Secoisolariciresinol
- Names: IUPAC name (8R,8′R)-3,3′-Dimethoxylignane-4,4′,9,9′-tetrol

Identifiers
- CAS Number: 29388-59-8;
- 3D model (JSmol): Interactive image;
- ChEBI: CHEBI:65004;
- ChEMBL: ChEMBL368347;
- ChemSpider: 58845;
- ECHA InfoCard: 100.045.076
- EC Number: 249-599-2;
- KEGG: C18167;
- PubChem CID: 65373;
- UNII: M8QRJ7JEJH;
- CompTox Dashboard (EPA): DTXSID50183615 ;

Properties
- Chemical formula: C_{20}H_{26}O_{6}
- Molar mass: 362.422 g·mol^{−1}

= Secoisolariciresinol =

Secoisolariciresinol is an organic compound. It is classified as a lignan, i.e., a type of phenylpropanoid. It is present in some cereals, such as rye, and together with matairesinol has attracted much attention for its beneficial nutritional effects.

==Occurrence==
The water extract of silver fir wood contains more than 5% of secoisolariciresinol. It is also present in nettle brew.
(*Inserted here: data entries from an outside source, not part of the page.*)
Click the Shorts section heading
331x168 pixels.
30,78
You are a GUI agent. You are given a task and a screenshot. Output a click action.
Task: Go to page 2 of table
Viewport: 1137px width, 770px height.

Its content in flaxseed (Linum usitatissimum) was found to be 0.3%, which is the highest known content in food.

==Biomedical aspects==
In the intestine the gut microflora can form secoisolariciresinol from the secoisolariciresinol diglucoside and it can then be further transformed into the enterolignan enterodiol. Epidemiological studies showed associations between secoisolariciresinol intake and decreased risk of cardiovascular disease are promising, but they are yet not well established, perhaps due to low lignan intakes in habitual Western diets. At the higher doses used in intervention studies, associations were more evident.